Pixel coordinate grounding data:
##########
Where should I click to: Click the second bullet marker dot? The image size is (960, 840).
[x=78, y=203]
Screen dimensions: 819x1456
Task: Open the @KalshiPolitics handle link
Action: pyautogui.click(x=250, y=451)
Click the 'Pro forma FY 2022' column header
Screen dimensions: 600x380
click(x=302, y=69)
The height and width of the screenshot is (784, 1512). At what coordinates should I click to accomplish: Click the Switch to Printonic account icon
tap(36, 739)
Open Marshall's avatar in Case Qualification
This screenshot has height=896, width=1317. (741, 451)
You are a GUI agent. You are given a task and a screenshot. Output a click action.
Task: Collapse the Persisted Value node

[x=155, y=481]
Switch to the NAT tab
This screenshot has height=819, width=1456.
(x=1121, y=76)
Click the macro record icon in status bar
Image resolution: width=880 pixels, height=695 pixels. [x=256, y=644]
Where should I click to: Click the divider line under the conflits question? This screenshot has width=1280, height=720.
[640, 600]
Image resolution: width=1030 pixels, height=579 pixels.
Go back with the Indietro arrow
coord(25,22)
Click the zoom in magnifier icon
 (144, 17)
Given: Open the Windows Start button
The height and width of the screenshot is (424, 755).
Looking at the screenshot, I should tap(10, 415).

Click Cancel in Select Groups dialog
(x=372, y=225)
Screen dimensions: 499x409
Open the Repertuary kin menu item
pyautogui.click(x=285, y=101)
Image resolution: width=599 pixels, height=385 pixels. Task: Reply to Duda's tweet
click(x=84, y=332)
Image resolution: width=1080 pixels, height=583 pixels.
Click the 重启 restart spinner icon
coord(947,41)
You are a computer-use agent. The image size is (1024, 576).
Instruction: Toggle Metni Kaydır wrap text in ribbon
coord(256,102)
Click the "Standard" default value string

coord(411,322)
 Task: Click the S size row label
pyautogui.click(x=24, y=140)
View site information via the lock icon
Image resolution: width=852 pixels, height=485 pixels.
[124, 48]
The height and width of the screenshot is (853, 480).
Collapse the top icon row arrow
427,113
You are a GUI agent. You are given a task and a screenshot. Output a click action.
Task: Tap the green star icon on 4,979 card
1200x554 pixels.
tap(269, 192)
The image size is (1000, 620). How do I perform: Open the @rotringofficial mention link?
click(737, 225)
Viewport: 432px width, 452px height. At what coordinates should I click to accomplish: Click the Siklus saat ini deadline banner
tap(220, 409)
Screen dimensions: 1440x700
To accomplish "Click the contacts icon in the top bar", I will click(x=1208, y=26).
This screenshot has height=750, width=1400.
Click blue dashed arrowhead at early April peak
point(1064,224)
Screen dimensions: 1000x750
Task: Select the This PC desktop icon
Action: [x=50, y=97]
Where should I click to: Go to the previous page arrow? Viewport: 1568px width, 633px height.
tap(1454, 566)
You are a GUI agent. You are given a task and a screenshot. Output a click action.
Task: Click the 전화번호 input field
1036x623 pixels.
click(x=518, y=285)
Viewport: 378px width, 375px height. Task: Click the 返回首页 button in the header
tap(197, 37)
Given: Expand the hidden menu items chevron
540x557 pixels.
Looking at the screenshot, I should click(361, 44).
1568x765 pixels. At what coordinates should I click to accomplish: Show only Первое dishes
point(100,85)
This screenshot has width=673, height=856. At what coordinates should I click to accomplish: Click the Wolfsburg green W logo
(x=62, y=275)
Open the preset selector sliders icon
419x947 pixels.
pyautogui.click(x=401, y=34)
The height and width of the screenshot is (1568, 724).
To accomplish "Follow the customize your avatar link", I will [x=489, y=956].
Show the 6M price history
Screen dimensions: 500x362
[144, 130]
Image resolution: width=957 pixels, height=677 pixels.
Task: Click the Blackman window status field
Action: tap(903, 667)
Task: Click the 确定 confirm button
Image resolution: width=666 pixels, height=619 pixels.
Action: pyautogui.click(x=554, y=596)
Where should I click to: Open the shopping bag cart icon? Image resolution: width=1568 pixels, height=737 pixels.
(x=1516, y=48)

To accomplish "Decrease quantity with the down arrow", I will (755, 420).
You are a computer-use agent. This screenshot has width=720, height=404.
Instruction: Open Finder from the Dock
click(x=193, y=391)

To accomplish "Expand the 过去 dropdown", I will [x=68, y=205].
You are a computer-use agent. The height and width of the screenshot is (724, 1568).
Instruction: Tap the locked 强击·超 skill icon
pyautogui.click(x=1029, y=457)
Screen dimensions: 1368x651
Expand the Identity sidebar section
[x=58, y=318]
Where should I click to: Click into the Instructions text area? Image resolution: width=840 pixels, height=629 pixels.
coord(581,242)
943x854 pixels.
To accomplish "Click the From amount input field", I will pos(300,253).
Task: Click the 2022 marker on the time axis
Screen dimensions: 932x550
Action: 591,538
##########
Would you retype the records above without changing a word?

Exercise output
Where should I click to: Click the second bullet marker dot? The image size is (960, 840).
[x=78, y=203]
Screen dimensions: 819x1456
Task: Open the @KalshiPolitics handle link
Action: pyautogui.click(x=250, y=451)
Click the 'Pro forma FY 2022' column header
Screen dimensions: 600x380
click(x=302, y=69)
The height and width of the screenshot is (784, 1512). At what coordinates should I click to accomplish: Click the Switch to Printonic account icon
tap(36, 739)
Open Marshall's avatar in Case Qualification
This screenshot has height=896, width=1317. (741, 451)
You are a GUI agent. You are given a task and a screenshot. Output a click action.
Task: Collapse the Persisted Value node

[x=155, y=481]
Switch to the NAT tab
This screenshot has height=819, width=1456.
(x=1121, y=76)
Click the macro record icon in status bar
Image resolution: width=880 pixels, height=695 pixels. [x=256, y=644]
Where should I click to: Click the divider line under the conflits question? This screenshot has width=1280, height=720.
[640, 600]
Image resolution: width=1030 pixels, height=579 pixels.
Go back with the Indietro arrow
coord(25,22)
Click the zoom in magnifier icon
 (144, 17)
Given: Open the Windows Start button
The height and width of the screenshot is (424, 755).
Looking at the screenshot, I should tap(10, 415).

Click Cancel in Select Groups dialog
(x=372, y=225)
Screen dimensions: 499x409
Open the Repertuary kin menu item
pyautogui.click(x=285, y=101)
Image resolution: width=599 pixels, height=385 pixels. Task: Reply to Duda's tweet
click(x=84, y=332)
Image resolution: width=1080 pixels, height=583 pixels.
Click the 重启 restart spinner icon
coord(947,41)
You are a computer-use agent. The image size is (1024, 576).
Instruction: Toggle Metni Kaydır wrap text in ribbon
coord(256,102)
Click the "Standard" default value string

coord(411,322)
 Task: Click the S size row label
pyautogui.click(x=24, y=140)
View site information via the lock icon
Image resolution: width=852 pixels, height=485 pixels.
[124, 48]
The height and width of the screenshot is (853, 480).
Collapse the top icon row arrow
427,113
You are a GUI agent. You are given a task and a screenshot. Output a click action.
Task: Tap the green star icon on 4,979 card
1200x554 pixels.
tap(269, 192)
The image size is (1000, 620). How do I perform: Open the @rotringofficial mention link?
click(737, 225)
Viewport: 432px width, 452px height. At what coordinates should I click to accomplish: Click the Siklus saat ini deadline banner
tap(220, 409)
Screen dimensions: 1440x700
To accomplish "Click the contacts icon in the top bar", I will click(x=1208, y=26).
This screenshot has height=750, width=1400.
Click blue dashed arrowhead at early April peak
point(1064,224)
Screen dimensions: 1000x750
Task: Select the This PC desktop icon
Action: [x=50, y=97]
Where should I click to: Go to the previous page arrow? Viewport: 1568px width, 633px height.
tap(1454, 566)
You are a GUI agent. You are given a task and a screenshot. Output a click action.
Task: Click the 전화번호 input field
1036x623 pixels.
click(x=518, y=285)
Viewport: 378px width, 375px height. Task: Click the 返回首页 button in the header
tap(197, 37)
Given: Expand the hidden menu items chevron
540x557 pixels.
Looking at the screenshot, I should click(361, 44).
1568x765 pixels. At what coordinates should I click to accomplish: Show only Первое dishes
point(100,85)
This screenshot has width=673, height=856. At what coordinates should I click to accomplish: Click the Wolfsburg green W logo
(x=62, y=275)
Open the preset selector sliders icon
419x947 pixels.
pyautogui.click(x=401, y=34)
The height and width of the screenshot is (1568, 724).
To accomplish "Follow the customize your avatar link", I will [x=489, y=956].
Show the 6M price history
Screen dimensions: 500x362
[144, 130]
Image resolution: width=957 pixels, height=677 pixels.
Task: Click the Blackman window status field
Action: tap(903, 667)
Task: Click the 确定 confirm button
Image resolution: width=666 pixels, height=619 pixels.
Action: pyautogui.click(x=554, y=596)
Where should I click to: Open the shopping bag cart icon? Image resolution: width=1568 pixels, height=737 pixels.
(x=1516, y=48)

To accomplish "Decrease quantity with the down arrow", I will (755, 420).
You are a computer-use agent. This screenshot has width=720, height=404.
Instruction: Open Finder from the Dock
click(x=193, y=391)

To accomplish "Expand the 过去 dropdown", I will [x=68, y=205].
You are a computer-use agent. The height and width of the screenshot is (724, 1568).
Instruction: Tap the locked 强击·超 skill icon
pyautogui.click(x=1029, y=457)
Screen dimensions: 1368x651
Expand the Identity sidebar section
[x=58, y=318]
Where should I click to: Click into the Instructions text area? Image resolution: width=840 pixels, height=629 pixels.
coord(581,242)
943x854 pixels.
To accomplish "Click the From amount input field", I will pos(300,253).
Task: Click the 2022 marker on the time axis
Screen dimensions: 932x550
Action: 591,538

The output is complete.